PROBLEM DESCRIPTION =>
The required output is every record, written out exactly.

Saved entries =>
§

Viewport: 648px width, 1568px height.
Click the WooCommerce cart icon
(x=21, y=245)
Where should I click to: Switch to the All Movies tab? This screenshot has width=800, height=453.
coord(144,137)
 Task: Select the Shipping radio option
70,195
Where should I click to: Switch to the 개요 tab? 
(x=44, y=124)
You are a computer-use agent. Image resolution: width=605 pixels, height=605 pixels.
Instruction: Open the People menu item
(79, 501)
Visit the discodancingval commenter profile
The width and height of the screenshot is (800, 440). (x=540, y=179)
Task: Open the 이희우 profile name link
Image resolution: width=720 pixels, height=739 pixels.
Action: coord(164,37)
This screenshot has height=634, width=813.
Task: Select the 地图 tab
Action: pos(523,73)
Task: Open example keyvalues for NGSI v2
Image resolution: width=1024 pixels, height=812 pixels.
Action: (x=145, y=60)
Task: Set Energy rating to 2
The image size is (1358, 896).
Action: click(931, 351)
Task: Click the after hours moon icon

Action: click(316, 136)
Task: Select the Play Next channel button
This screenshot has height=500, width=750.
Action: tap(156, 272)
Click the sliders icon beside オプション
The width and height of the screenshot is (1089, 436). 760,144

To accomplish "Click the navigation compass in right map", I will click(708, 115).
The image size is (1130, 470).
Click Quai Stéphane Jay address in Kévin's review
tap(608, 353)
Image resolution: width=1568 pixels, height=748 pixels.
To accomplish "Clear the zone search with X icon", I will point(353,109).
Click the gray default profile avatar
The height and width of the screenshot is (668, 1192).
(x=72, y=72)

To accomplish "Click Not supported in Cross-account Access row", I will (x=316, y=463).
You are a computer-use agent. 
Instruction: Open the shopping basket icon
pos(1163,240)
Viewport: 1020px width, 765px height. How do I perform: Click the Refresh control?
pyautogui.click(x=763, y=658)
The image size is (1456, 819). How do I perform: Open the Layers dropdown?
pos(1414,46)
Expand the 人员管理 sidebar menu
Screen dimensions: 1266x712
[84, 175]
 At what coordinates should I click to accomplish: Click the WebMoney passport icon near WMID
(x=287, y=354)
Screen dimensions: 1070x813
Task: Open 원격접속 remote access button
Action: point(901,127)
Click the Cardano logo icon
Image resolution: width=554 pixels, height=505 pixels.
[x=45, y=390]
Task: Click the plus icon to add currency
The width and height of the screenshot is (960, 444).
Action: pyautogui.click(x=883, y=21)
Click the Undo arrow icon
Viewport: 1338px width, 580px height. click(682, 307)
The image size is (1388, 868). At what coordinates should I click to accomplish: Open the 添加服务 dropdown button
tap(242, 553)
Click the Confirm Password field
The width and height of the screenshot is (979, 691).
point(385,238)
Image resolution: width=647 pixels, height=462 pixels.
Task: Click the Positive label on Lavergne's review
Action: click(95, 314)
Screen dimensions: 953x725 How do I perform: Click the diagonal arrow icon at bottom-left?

§

RESPONSE BOX =>
Viewport: 648px width, 1568px height.
Click the WooCommerce cart icon
(x=21, y=245)
Where should I click to: Switch to the All Movies tab? This screenshot has width=800, height=453.
coord(144,137)
 Task: Select the Shipping radio option
70,195
Where should I click to: Switch to the 개요 tab? 
(x=44, y=124)
You are a computer-use agent. Image resolution: width=605 pixels, height=605 pixels.
Instruction: Open the People menu item
(79, 501)
Visit the discodancingval commenter profile
The width and height of the screenshot is (800, 440). (x=540, y=179)
Task: Open the 이희우 profile name link
Image resolution: width=720 pixels, height=739 pixels.
Action: coord(164,37)
This screenshot has height=634, width=813.
Task: Select the 地图 tab
Action: pos(523,73)
Task: Open example keyvalues for NGSI v2
Image resolution: width=1024 pixels, height=812 pixels.
Action: (x=145, y=60)
Task: Set Energy rating to 2
The image size is (1358, 896).
Action: click(931, 351)
Task: Click the after hours moon icon

Action: click(316, 136)
Task: Select the Play Next channel button
This screenshot has height=500, width=750.
Action: tap(156, 272)
Click the sliders icon beside オプション
The width and height of the screenshot is (1089, 436). 760,144

To accomplish "Click the navigation compass in right map", I will click(708, 115).
The image size is (1130, 470).
Click Quai Stéphane Jay address in Kévin's review
tap(608, 353)
Image resolution: width=1568 pixels, height=748 pixels.
To accomplish "Clear the zone search with X icon", I will point(353,109).
Click the gray default profile avatar
The height and width of the screenshot is (668, 1192).
(x=72, y=72)

To accomplish "Click Not supported in Cross-account Access row", I will (x=316, y=463).
You are a computer-use agent. 
Instruction: Open the shopping basket icon
pos(1163,240)
Viewport: 1020px width, 765px height. How do I perform: Click the Refresh control?
pyautogui.click(x=763, y=658)
The image size is (1456, 819). How do I perform: Open the Layers dropdown?
pos(1414,46)
Expand the 人员管理 sidebar menu
Screen dimensions: 1266x712
[84, 175]
 At what coordinates should I click to accomplish: Click the WebMoney passport icon near WMID
(x=287, y=354)
Screen dimensions: 1070x813
Task: Open 원격접속 remote access button
Action: point(901,127)
Click the Cardano logo icon
Image resolution: width=554 pixels, height=505 pixels.
[x=45, y=390]
Task: Click the plus icon to add currency
The width and height of the screenshot is (960, 444).
Action: pyautogui.click(x=883, y=21)
Click the Undo arrow icon
Viewport: 1338px width, 580px height. click(682, 307)
The image size is (1388, 868). At what coordinates should I click to accomplish: Open the 添加服务 dropdown button
tap(242, 553)
Click the Confirm Password field
The width and height of the screenshot is (979, 691).
point(385,238)
Image resolution: width=647 pixels, height=462 pixels.
Task: Click the Positive label on Lavergne's review
Action: click(95, 314)
Screen dimensions: 953x725 How do I perform: Click the diagonal arrow icon at bottom-left?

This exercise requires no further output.